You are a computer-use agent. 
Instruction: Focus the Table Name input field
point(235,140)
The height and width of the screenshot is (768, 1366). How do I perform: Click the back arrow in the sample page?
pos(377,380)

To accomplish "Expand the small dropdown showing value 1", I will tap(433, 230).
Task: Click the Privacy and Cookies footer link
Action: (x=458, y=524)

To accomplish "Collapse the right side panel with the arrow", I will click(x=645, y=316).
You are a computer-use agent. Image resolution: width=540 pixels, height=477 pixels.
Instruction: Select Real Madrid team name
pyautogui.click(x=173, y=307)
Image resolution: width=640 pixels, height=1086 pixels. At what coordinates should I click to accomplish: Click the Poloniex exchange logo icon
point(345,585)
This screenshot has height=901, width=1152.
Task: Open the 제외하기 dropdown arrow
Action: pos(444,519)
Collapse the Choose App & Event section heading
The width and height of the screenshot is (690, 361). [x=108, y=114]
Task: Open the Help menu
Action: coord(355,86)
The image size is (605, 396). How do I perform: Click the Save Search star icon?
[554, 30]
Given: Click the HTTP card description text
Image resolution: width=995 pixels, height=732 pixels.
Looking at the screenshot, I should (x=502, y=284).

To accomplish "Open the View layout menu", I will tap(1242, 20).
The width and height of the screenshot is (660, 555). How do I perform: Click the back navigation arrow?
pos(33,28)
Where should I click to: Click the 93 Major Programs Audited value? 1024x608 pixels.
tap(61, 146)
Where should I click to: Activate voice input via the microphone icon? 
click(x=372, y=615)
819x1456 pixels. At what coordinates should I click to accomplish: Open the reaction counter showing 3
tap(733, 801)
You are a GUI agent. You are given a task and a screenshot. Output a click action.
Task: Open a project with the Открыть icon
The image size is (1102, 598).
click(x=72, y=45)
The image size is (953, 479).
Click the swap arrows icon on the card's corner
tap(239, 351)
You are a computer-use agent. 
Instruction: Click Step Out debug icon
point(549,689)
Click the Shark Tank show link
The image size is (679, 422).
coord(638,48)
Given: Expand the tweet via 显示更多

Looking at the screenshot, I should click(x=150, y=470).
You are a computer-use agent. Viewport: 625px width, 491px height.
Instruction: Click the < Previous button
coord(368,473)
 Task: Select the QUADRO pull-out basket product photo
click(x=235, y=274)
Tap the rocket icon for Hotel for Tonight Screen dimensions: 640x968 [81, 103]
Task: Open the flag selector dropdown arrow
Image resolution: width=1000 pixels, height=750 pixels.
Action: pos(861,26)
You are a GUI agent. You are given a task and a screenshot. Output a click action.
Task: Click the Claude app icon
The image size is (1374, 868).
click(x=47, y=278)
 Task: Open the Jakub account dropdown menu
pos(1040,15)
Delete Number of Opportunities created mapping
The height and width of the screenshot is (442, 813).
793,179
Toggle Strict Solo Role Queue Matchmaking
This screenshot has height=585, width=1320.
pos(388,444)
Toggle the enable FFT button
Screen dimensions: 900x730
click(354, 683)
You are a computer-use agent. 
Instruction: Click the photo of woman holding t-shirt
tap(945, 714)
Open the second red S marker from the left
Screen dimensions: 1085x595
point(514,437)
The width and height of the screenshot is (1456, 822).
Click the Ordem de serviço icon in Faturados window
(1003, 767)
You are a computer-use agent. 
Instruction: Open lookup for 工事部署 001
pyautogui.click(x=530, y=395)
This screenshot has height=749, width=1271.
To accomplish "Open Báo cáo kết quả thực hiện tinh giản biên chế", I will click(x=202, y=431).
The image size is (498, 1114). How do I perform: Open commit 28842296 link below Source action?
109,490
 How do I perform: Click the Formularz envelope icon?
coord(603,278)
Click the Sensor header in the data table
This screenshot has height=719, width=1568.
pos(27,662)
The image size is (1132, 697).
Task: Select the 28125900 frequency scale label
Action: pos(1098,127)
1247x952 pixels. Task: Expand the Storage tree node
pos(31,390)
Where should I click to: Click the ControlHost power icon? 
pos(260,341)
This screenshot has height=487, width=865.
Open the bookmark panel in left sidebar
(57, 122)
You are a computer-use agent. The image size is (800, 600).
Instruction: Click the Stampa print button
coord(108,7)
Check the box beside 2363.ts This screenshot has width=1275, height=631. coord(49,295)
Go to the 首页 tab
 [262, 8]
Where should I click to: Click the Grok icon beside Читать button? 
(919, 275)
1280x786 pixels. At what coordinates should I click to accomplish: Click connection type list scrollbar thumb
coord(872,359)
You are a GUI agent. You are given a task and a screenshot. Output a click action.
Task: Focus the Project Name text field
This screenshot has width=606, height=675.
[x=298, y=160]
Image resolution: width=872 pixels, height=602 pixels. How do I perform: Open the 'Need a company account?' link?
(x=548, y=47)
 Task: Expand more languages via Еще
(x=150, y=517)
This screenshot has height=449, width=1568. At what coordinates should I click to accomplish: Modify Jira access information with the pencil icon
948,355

___

● **WHAT IS NEEDED**
Each record above should be retyped in full, exactly as shown.

● **RESULT OF THE EXERCISE**
You are a computer-use agent. 
Instruction: Focus the Table Name input field
point(235,140)
The height and width of the screenshot is (768, 1366). How do I perform: Click the back arrow in the sample page?
pos(377,380)

To accomplish "Expand the small dropdown showing value 1", I will tap(433, 230).
Task: Click the Privacy and Cookies footer link
Action: (x=458, y=524)

To accomplish "Collapse the right side panel with the arrow", I will click(x=645, y=316).
You are a computer-use agent. Image resolution: width=540 pixels, height=477 pixels.
Instruction: Select Real Madrid team name
pyautogui.click(x=173, y=307)
Image resolution: width=640 pixels, height=1086 pixels. At what coordinates should I click to accomplish: Click the Poloniex exchange logo icon
point(345,585)
This screenshot has height=901, width=1152.
Task: Open the 제외하기 dropdown arrow
Action: pos(444,519)
Collapse the Choose App & Event section heading
The width and height of the screenshot is (690, 361). [x=108, y=114]
Task: Open the Help menu
Action: coord(355,86)
The image size is (605, 396). How do I perform: Click the Save Search star icon?
[554, 30]
Given: Click the HTTP card description text
Image resolution: width=995 pixels, height=732 pixels.
Looking at the screenshot, I should (x=502, y=284).

To accomplish "Open the View layout menu", I will tap(1242, 20).
The width and height of the screenshot is (660, 555). How do I perform: Click the back navigation arrow?
pos(33,28)
Where should I click to: Click the 93 Major Programs Audited value? 1024x608 pixels.
tap(61, 146)
Where should I click to: Activate voice input via the microphone icon? 
click(x=372, y=615)
819x1456 pixels. At what coordinates should I click to accomplish: Open the reaction counter showing 3
tap(733, 801)
You are a GUI agent. You are given a task and a screenshot. Output a click action.
Task: Open a project with the Открыть icon
The image size is (1102, 598).
click(x=72, y=45)
The image size is (953, 479).
Click the swap arrows icon on the card's corner
tap(239, 351)
You are a computer-use agent. 
Instruction: Click Step Out debug icon
point(549,689)
Click the Shark Tank show link
The image size is (679, 422).
coord(638,48)
Given: Expand the tweet via 显示更多

Looking at the screenshot, I should click(x=150, y=470).
You are a computer-use agent. Viewport: 625px width, 491px height.
Instruction: Click the < Previous button
coord(368,473)
 Task: Select the QUADRO pull-out basket product photo
click(x=235, y=274)
Tap the rocket icon for Hotel for Tonight Screen dimensions: 640x968 [81, 103]
Task: Open the flag selector dropdown arrow
Image resolution: width=1000 pixels, height=750 pixels.
Action: pos(861,26)
You are a GUI agent. You are given a task and a screenshot. Output a click action.
Task: Click the Claude app icon
The image size is (1374, 868).
click(x=47, y=278)
 Task: Open the Jakub account dropdown menu
pos(1040,15)
Delete Number of Opportunities created mapping
The height and width of the screenshot is (442, 813).
793,179
Toggle Strict Solo Role Queue Matchmaking
This screenshot has height=585, width=1320.
pos(388,444)
Toggle the enable FFT button
Screen dimensions: 900x730
click(354, 683)
You are a computer-use agent. 
Instruction: Click the photo of woman holding t-shirt
tap(945, 714)
Open the second red S marker from the left
Screen dimensions: 1085x595
point(514,437)
The width and height of the screenshot is (1456, 822).
Click the Ordem de serviço icon in Faturados window
(1003, 767)
You are a computer-use agent. 
Instruction: Open lookup for 工事部署 001
pyautogui.click(x=530, y=395)
This screenshot has height=749, width=1271.
To accomplish "Open Báo cáo kết quả thực hiện tinh giản biên chế", I will click(x=202, y=431).
The image size is (498, 1114). How do I perform: Open commit 28842296 link below Source action?
109,490
 How do I perform: Click the Formularz envelope icon?
coord(603,278)
Click the Sensor header in the data table
This screenshot has height=719, width=1568.
pos(27,662)
The image size is (1132, 697).
Task: Select the 28125900 frequency scale label
Action: pos(1098,127)
1247x952 pixels. Task: Expand the Storage tree node
pos(31,390)
Where should I click to: Click the ControlHost power icon? 
pos(260,341)
This screenshot has height=487, width=865.
Open the bookmark panel in left sidebar
(57, 122)
You are a computer-use agent. The image size is (800, 600).
Instruction: Click the Stampa print button
coord(108,7)
Check the box beside 2363.ts This screenshot has width=1275, height=631. coord(49,295)
Go to the 首页 tab
 [262, 8]
Where should I click to: Click the Grok icon beside Читать button? 
(919, 275)
1280x786 pixels. At what coordinates should I click to accomplish: Click connection type list scrollbar thumb
coord(872,359)
You are a GUI agent. You are given a task and a screenshot. Output a click action.
Task: Focus the Project Name text field
This screenshot has width=606, height=675.
[x=298, y=160]
Image resolution: width=872 pixels, height=602 pixels. How do I perform: Open the 'Need a company account?' link?
(x=548, y=47)
 Task: Expand more languages via Еще
(x=150, y=517)
This screenshot has height=449, width=1568. At what coordinates should I click to accomplish: Modify Jira access information with the pencil icon
948,355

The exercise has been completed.